_The problem_
What you need to produce is the complete listing, repeated exactly.

_Material to process_
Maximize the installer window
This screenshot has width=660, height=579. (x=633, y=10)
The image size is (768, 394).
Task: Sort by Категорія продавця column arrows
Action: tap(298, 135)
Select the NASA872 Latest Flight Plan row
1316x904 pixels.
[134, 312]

_Task response_
Maximize the installer window
This screenshot has width=660, height=579. (x=633, y=10)
The image size is (768, 394).
Task: Sort by Категорія продавця column arrows
Action: tap(298, 135)
Select the NASA872 Latest Flight Plan row
1316x904 pixels.
[134, 312]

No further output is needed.